A group of about 80 gathered at the playground for the unveiling of the third in the Unsung Heroes series of murals. It’s a partnership between the city’s Reading Beautification Inc. and the Olivet Boys & Girls Club’s Mentoring and the Arts Program. A mural was dedicated in 2014 to Frank Gilyard, pioneer of Reading’s African American Museum, and to Harvey Kimble in 2015. Kimble was known as the mayor of Hollenbach Street.

This year, Olivet dedicated its mural to Paul Keller Sr. Fittingly, the mural of Keller was installed on the back wall of what for 20 years was Keller’s malt shop and is now the Magic Wok restaurant at Front and Buttonwood streets. The mural overlooks the playground where so many children over the years would play and then go around the corner to Keller’s Classics, Paul and Donna Keller’s 1950s-style malt and sandwich shop.

The shop was a refuge for local kids through the 1980s and ’90s. The kids loved the Kellers and their love was returned, many times over. During their 40 years of marriage, Paul and Donna raised a family on West Buttonwood Street. They also served as foster parents to 75 neighborhood kids.
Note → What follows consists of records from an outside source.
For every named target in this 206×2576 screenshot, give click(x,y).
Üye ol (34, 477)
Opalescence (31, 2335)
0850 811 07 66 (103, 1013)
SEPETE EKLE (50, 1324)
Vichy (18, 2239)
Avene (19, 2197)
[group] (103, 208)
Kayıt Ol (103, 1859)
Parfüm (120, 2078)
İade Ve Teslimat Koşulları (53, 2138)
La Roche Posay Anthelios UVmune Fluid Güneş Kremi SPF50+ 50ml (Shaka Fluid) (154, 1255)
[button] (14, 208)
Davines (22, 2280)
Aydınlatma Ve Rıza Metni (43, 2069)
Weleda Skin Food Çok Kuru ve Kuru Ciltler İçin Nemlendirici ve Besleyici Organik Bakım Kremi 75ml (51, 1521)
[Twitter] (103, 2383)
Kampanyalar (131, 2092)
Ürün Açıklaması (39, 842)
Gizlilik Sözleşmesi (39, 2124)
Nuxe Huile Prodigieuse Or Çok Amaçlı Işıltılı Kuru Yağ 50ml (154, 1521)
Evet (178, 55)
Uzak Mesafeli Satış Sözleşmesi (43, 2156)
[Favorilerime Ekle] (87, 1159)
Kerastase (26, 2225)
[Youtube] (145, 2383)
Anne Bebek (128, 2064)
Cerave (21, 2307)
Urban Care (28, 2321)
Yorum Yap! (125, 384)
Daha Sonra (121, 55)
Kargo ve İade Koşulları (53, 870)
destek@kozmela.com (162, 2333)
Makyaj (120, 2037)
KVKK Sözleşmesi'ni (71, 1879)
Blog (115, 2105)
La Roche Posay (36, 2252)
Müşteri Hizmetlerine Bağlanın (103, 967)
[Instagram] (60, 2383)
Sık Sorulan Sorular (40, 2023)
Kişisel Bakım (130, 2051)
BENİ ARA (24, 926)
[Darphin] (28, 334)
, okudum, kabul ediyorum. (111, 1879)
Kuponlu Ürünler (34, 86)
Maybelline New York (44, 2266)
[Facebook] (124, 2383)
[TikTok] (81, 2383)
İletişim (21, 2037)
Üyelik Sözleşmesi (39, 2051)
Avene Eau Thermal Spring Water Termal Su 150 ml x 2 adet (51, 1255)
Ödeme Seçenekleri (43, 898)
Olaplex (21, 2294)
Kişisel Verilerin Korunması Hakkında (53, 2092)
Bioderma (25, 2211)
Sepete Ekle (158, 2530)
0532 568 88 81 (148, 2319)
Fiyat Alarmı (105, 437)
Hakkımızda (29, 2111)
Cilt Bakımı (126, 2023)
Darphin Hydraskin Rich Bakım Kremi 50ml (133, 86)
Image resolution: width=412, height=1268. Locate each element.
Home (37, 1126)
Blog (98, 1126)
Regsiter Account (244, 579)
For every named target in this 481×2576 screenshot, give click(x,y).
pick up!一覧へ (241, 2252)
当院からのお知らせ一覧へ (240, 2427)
Steve Harrity, director of Reading Beautification, served as emcee for the dedication ceremony. He put his arm around Donna Keller and thanked her for being a mentor herself in the program for many years.

Jessica Alexander, an art teacher at Conrad Weiser High School, painted the mural with the help of kids like Kristin Bryan, 17, a student in the Arts Academy at Wilson High School, who said she heard about the project and volunteered. There were also at least a dozen neighborhood kids who got involved through Olivet’s Mentoring and the Arts Program.
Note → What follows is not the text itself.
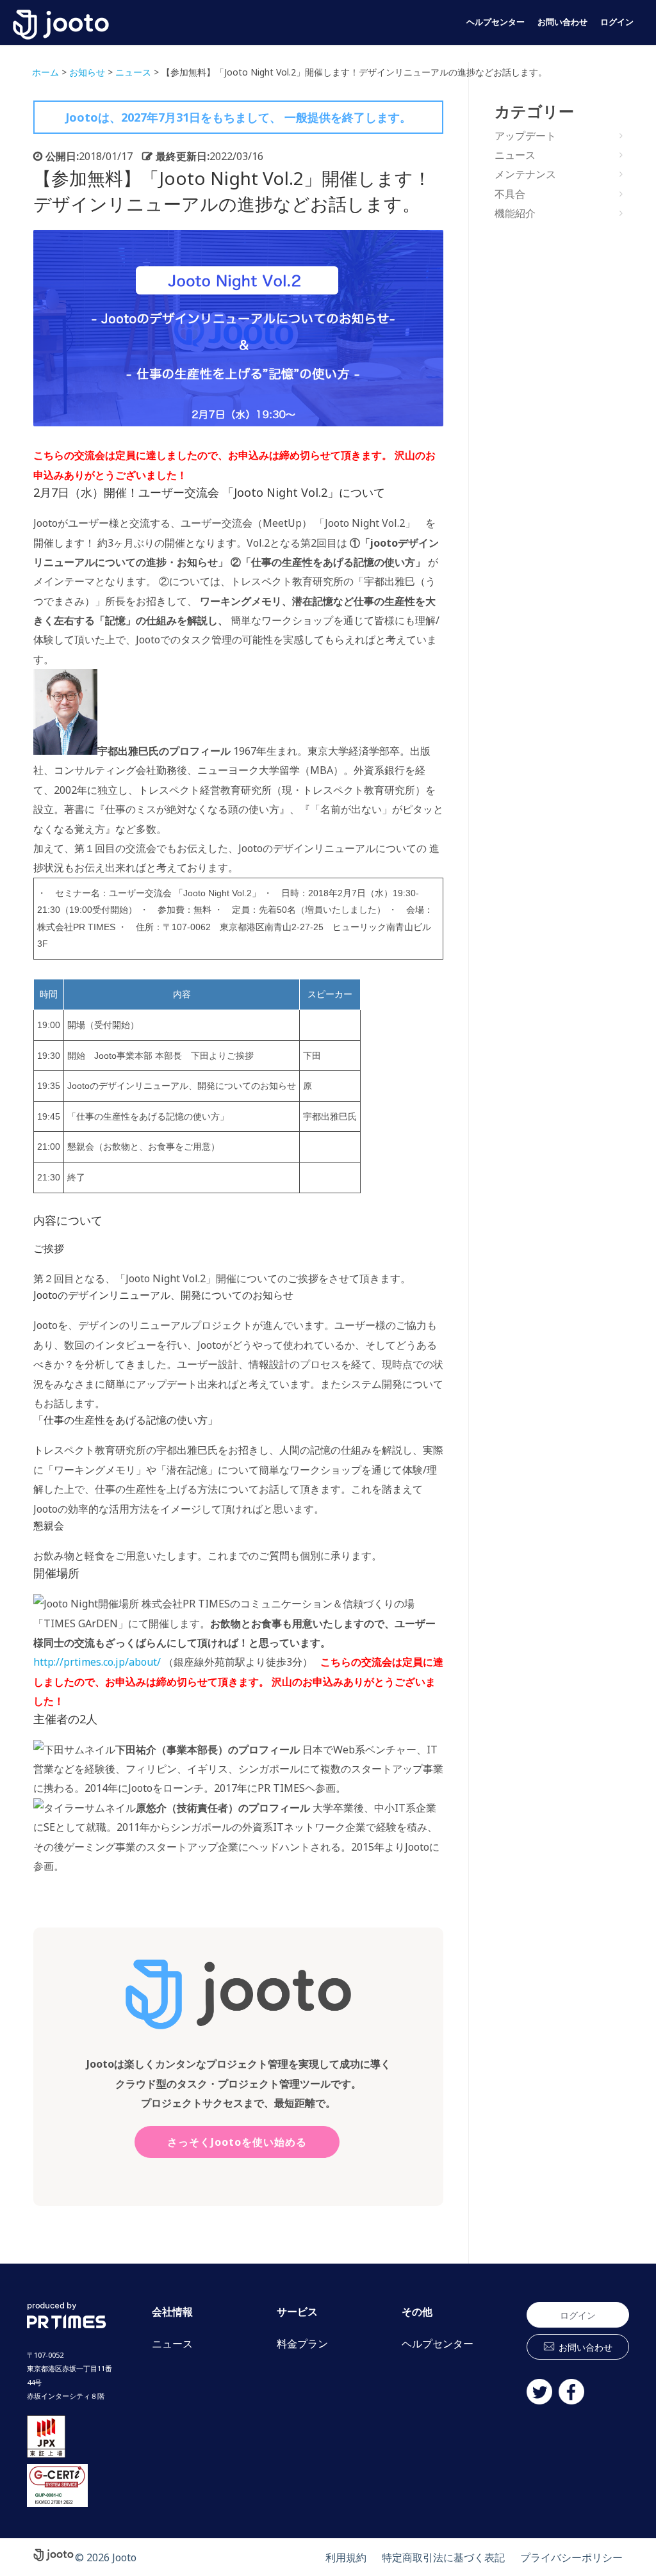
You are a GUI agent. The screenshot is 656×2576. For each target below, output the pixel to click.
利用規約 (345, 2557)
“Donna already was a mentor when I joined the program 10 years ago,” Alexander said. “So it gives me great pleasure to do this for her.”

Crystal Ortiz, 18, a student at Reading High, painted the ice cream cone at the bottom right of the mural. Also in that corner, three Swedish Fish swim by a box of Dots.

“I feel great about this,” Ortiz said. “It came out really nice and I had a great time doing it.”

The same is true for Adam Rivera, 14, a student at Reading Intermediate High School.

“I helped with the overall project, some of the painting,” he said. “I like drawing and painting and when I heard about the mural project I was drawn to it.”

When Donna Keller finished her comments she was literally swarmed by the kids, who wrapped their arms around her and each other in a spontaneous group hug. You could tell the kids loved the mural project and the idea that they did it for Donna in memory of Paul.

My heart swelled at the sight. And there were no nattering nabobs of negativism in sight.

It would have done your heart good, Mr. Mayor.